Exercise objective: Look below for the line containing "You are a computer-use". Write out that line and the rest through the last one, exactly as they appear, but without pictures.

Material to process:
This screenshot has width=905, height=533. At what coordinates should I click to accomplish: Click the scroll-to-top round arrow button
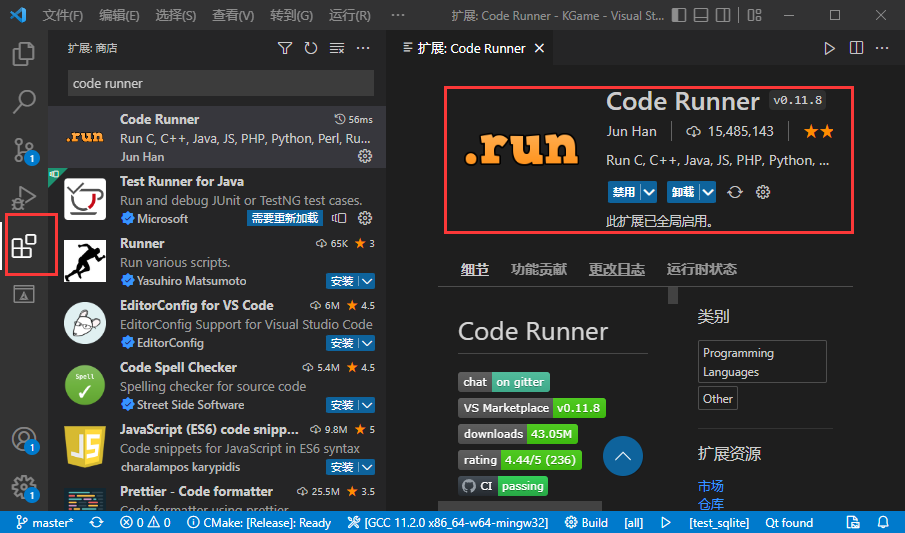coord(623,457)
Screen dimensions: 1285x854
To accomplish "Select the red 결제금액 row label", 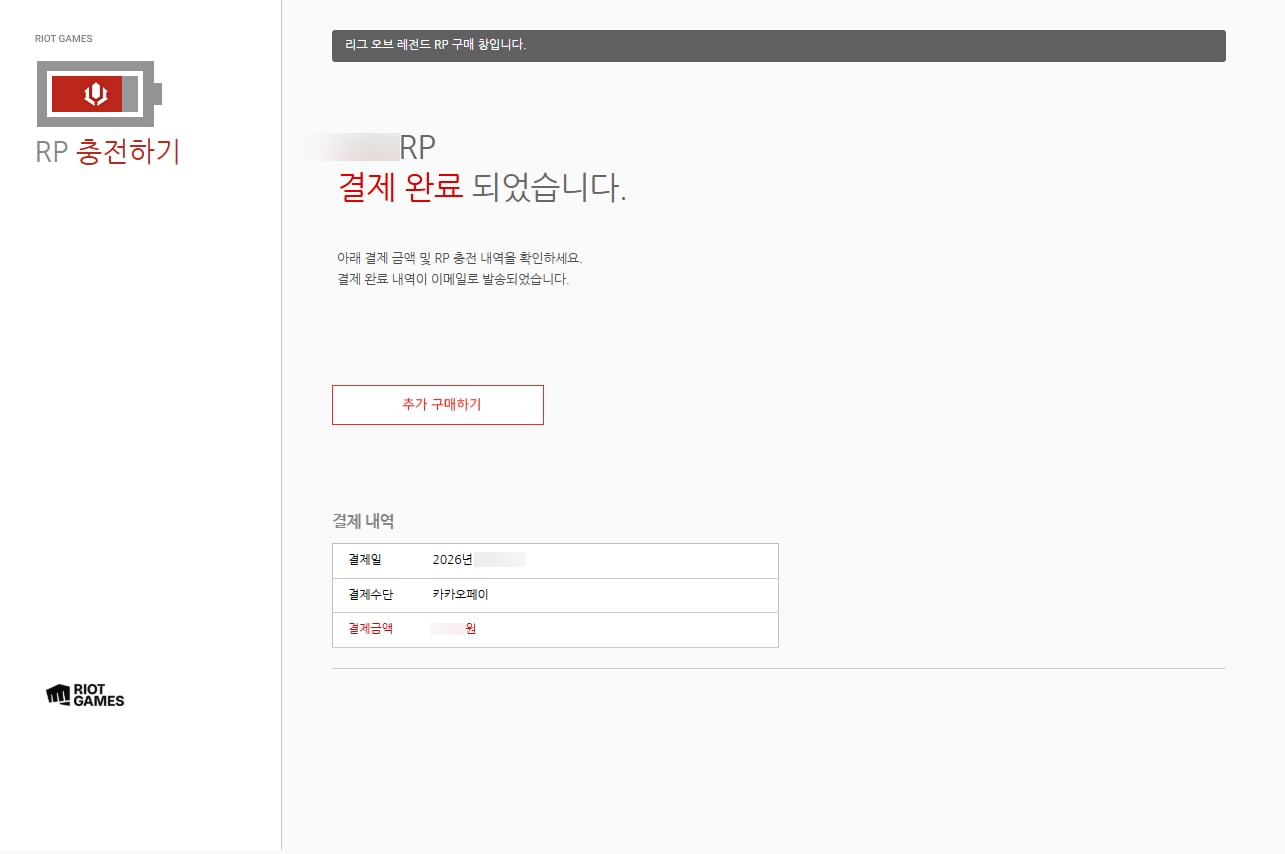I will point(370,629).
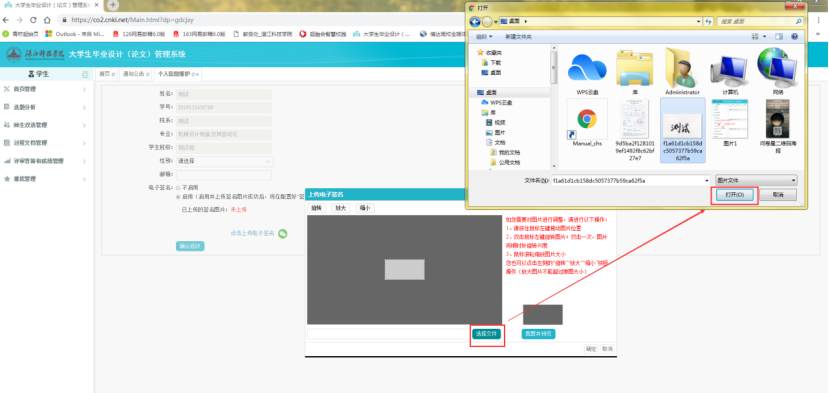Open the 性别 请选择 dropdown
The width and height of the screenshot is (829, 393).
[224, 161]
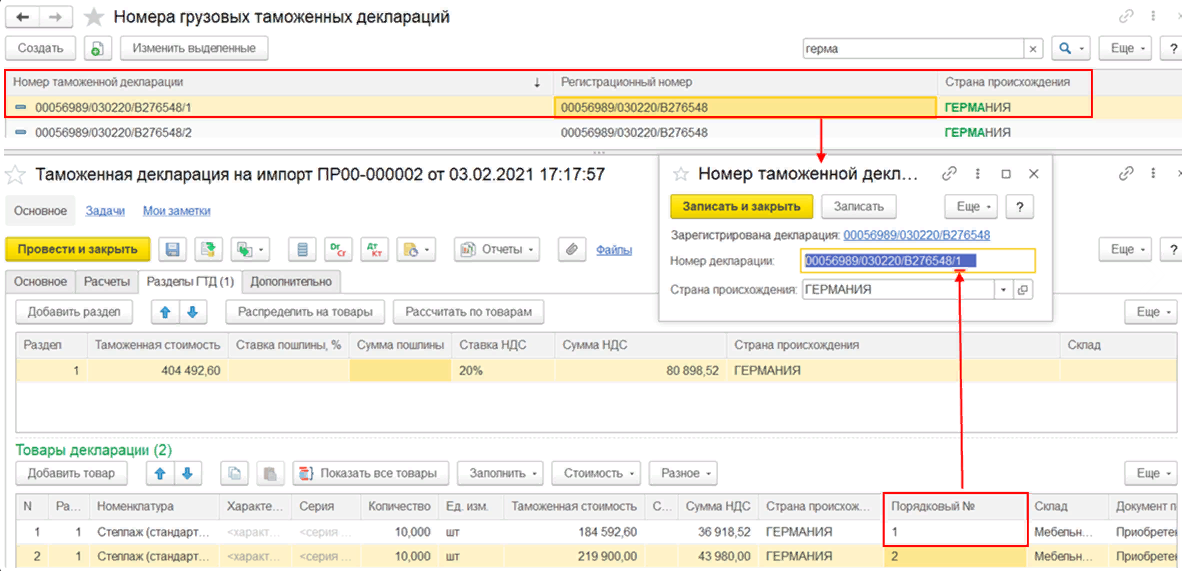Click the save (floppy disk) icon

click(172, 249)
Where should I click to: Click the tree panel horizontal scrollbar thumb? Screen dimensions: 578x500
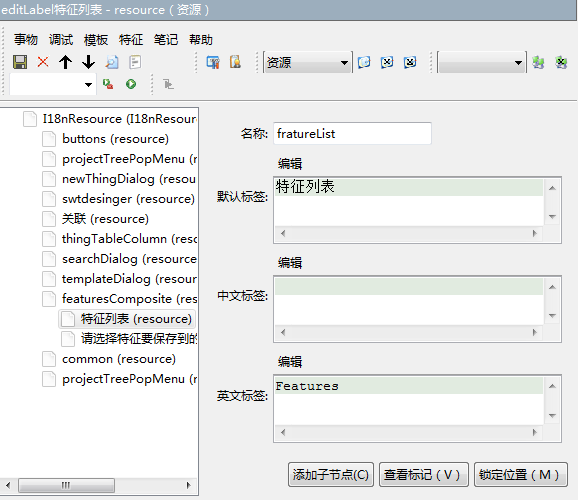point(66,485)
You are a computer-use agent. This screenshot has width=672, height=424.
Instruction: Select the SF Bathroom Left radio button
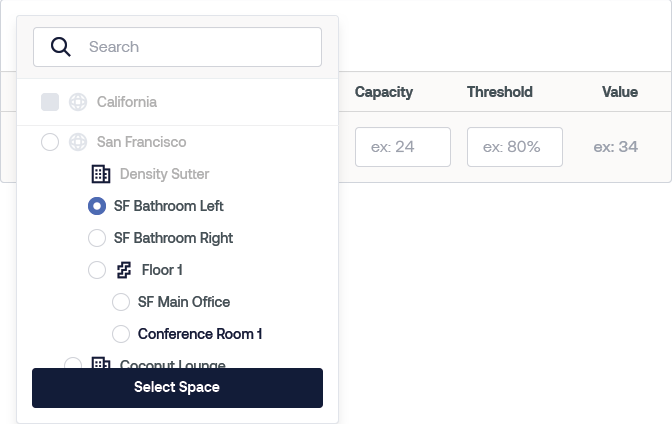point(97,206)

Finished task:
You are a computer-use agent. This screenshot has width=672, height=424.
Instruction: Select the SF Bathroom Left radio button
point(97,206)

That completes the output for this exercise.